- _Instructions for the task_
In the records below, find the line containing "Image resolution: width=1024", then extract that line and all subsequent lines exactly, leaving out everything else.
== Data for review
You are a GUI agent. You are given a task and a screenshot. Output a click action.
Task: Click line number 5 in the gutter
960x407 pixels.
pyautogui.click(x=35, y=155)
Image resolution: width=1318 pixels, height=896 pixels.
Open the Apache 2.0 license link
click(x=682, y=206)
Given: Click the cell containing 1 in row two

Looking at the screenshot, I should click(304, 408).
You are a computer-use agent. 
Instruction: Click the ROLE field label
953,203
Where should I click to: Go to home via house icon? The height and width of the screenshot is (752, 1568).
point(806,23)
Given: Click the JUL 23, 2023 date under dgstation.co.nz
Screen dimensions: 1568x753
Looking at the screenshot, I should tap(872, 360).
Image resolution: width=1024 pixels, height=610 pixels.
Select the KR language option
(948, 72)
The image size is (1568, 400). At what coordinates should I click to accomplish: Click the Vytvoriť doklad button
====
- _Response to this task_
Image resolution: width=1024 pixels, height=610 pixels.
Select the KR language option
(948, 72)
The image size is (1568, 400). At what coordinates should I click to accomplish: Click the Vytvoriť doklad button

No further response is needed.